Since sprintf uses a variable number of arguments, there''s no type-checking on your parameter list other than that the first two arguments are a char * and const char *. You can put anything in the world after that. You happened to put a string, which I believe copies the string by value into the sprintf function (not sure if it passes by value or reference, I never use va_arg stuff for precisely this reason). Then it just treats your string like it''s a char* when in fact it''s a class. So you''ll get a byte-wise output of your string class until/if it hits the first 0 in memory. In my implementation, that would be 4 bytes for the npos, an allocator pointer, then the string pointer, etc., etc.

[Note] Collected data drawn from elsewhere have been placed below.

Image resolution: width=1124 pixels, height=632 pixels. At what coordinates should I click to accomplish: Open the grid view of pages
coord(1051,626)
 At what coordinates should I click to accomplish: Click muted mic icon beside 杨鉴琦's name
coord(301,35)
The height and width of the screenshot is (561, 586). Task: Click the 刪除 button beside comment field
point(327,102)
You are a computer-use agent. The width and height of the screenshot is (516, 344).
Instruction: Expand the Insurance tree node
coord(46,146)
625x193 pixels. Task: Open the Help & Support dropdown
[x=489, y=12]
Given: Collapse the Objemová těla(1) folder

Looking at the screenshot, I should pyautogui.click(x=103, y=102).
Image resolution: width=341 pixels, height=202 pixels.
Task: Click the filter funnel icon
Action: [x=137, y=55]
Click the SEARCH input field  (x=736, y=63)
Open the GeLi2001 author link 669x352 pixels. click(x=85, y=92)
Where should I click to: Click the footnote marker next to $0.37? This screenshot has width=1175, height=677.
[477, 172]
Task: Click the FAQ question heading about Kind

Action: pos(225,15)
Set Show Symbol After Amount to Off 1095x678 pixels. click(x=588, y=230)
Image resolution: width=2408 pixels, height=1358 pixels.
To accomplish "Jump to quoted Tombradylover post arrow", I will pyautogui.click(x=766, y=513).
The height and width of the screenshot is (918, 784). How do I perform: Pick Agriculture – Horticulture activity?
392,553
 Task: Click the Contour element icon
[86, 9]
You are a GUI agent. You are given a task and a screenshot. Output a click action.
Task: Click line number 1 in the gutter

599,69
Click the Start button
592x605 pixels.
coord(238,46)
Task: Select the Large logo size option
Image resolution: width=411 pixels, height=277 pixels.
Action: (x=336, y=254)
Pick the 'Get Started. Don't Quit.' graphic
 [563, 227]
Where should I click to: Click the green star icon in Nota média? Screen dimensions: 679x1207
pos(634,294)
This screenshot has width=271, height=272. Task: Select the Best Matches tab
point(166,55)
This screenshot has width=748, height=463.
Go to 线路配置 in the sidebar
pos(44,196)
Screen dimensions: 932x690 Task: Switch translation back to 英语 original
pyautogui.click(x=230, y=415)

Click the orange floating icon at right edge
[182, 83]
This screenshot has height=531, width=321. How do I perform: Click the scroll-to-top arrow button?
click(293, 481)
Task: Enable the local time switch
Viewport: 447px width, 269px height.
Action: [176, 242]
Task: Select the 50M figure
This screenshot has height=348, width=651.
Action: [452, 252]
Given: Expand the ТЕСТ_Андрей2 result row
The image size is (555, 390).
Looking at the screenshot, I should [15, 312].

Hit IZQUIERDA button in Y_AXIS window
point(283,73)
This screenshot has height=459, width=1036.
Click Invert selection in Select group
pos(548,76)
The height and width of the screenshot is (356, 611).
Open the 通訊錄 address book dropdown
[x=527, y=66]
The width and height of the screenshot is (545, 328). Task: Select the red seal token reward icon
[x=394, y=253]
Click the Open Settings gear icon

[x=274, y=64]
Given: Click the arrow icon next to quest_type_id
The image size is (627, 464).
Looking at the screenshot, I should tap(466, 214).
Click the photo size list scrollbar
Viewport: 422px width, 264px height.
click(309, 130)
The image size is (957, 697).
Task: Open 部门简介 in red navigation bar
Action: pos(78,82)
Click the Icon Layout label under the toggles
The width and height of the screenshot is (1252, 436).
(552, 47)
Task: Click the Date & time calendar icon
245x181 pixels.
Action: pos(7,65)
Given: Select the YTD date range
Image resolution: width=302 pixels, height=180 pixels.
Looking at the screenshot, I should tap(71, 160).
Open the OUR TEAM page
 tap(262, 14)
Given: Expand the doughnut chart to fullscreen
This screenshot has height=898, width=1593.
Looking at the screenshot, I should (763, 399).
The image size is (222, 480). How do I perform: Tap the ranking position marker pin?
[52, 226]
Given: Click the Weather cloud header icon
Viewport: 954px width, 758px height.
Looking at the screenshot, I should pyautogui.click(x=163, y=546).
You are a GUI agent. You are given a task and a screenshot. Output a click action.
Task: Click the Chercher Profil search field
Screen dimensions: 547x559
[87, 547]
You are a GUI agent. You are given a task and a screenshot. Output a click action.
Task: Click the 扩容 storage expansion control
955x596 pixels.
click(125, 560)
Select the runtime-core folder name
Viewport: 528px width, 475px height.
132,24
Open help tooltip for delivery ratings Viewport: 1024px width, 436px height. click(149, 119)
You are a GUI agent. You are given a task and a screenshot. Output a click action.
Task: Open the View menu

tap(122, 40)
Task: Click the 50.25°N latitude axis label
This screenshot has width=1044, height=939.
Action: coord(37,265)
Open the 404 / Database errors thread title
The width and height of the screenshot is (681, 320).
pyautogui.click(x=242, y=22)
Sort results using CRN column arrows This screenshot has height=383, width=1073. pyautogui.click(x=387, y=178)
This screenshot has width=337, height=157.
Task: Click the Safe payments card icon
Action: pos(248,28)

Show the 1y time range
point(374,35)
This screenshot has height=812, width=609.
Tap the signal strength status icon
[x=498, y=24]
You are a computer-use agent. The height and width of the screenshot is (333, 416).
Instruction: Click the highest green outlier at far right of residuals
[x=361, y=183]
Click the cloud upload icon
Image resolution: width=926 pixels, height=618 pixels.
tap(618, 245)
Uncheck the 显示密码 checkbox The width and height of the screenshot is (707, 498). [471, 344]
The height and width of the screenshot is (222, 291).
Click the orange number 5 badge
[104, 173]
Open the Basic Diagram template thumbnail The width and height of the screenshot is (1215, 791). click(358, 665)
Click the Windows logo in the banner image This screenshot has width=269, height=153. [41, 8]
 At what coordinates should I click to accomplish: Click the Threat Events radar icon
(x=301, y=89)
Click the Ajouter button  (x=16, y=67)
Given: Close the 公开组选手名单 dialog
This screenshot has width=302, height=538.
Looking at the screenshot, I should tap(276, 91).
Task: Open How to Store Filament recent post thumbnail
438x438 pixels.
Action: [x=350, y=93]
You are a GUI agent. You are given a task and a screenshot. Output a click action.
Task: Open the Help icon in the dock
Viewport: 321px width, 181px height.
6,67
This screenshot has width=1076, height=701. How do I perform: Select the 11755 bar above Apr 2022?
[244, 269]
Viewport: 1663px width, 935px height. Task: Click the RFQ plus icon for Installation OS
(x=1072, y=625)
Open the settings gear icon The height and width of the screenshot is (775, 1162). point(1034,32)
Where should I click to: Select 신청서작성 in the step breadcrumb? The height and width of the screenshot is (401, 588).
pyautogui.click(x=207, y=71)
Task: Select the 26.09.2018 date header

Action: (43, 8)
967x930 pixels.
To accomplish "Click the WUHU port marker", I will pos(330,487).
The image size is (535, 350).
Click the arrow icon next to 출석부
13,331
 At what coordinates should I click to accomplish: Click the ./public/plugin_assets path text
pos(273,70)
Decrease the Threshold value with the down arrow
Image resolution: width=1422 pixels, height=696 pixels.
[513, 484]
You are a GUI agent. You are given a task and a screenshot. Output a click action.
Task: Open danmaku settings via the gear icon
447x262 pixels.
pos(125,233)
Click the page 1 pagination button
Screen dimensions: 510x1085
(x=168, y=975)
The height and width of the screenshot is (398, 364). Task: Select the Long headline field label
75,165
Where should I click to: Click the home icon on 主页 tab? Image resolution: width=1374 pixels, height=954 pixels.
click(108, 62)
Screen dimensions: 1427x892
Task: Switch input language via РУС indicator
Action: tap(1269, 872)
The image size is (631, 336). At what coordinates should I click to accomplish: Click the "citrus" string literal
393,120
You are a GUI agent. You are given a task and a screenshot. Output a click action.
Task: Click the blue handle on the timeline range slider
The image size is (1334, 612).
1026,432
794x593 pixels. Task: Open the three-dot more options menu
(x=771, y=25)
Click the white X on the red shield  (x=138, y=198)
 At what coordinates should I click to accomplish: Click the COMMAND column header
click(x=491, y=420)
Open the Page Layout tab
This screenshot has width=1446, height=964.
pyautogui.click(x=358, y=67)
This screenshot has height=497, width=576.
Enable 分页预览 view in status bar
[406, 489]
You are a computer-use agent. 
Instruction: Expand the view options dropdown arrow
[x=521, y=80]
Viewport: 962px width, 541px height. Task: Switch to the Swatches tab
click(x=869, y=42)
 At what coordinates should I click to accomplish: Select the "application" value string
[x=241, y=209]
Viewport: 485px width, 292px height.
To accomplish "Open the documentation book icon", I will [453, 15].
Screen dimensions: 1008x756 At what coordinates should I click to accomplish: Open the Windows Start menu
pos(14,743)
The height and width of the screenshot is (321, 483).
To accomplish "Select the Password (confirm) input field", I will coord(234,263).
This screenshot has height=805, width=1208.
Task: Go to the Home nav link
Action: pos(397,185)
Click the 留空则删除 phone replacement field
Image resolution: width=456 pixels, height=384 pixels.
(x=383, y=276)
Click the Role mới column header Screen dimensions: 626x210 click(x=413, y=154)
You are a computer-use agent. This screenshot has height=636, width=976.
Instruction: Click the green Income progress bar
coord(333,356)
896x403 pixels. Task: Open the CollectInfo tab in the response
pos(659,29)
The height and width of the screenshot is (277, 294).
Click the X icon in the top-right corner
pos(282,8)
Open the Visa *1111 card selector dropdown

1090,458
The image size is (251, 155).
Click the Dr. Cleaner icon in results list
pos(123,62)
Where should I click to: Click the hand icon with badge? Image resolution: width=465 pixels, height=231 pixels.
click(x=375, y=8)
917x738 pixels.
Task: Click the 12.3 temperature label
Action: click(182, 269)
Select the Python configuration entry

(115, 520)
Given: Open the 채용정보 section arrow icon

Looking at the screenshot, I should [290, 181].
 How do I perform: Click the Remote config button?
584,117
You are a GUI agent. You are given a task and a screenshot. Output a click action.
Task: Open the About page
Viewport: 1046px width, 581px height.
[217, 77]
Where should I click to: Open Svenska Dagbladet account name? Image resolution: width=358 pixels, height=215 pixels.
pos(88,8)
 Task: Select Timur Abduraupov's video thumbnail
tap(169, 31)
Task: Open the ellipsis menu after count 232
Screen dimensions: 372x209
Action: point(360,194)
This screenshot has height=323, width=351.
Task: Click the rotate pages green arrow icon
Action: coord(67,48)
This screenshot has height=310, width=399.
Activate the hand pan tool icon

sorry, long story short: use string::c_str () to cast a std::string to a "C" string.
quote:Original post by EbonySeraph
IMHO, I think that you should use a standard character array(string) for your needs. Unless there are some clear advantages to using std::string that you didn''t mention. You could also be missing a library like string.h(though you should have it using strlen() ).

benefits of using std::basic_string:
- automatically grows to whatever size needed
- automatically frees memory when destroyed
- length stored internally so strlen takes constant, not linear time
- can hold nulls
- all the std::string operations you can do on it which are handy member functions, instead of searching through string.h for the right function
- the member functions are all inlined
- I think, but I''m not sure, that it does reference counting too.

liabilities of std::basic_string:
- 16-byte structure instead of a 4-byte pointer.
- mandatory construction costs (which can be the same as for a char * when done correctly)

quote:
If anyone else replies to this topic, what exactly does the :: operator do other than to define member functions of a class?

It doesn''t define anything. It''s the scope resolution operator, which works on any name that has sub-names (namespaces, classes, structs, unions). A::B tells the compiler to find B as a subname of A. ::B tells the compiler to find B at global scope (i.e. all WIN32 names).
Thank you for that explanation. Things in programming are easy once you have someone explain exactly what it does and how it does it.

But I still dont get the explanation of the string things...(dont worry about it)

"Ogun''s Laughter Is No Joke!!!" - Ogun Kills On The Right, A Nigerian Poem.
"Ogun's Laughter Is No Joke!!!" - Ogun Kills On The Right, A Nigerian Poem.
Thanks Stoffel... It worked perfectly...

By the way...thanks for going into detail on it as well. It''s always good to know why you doing something.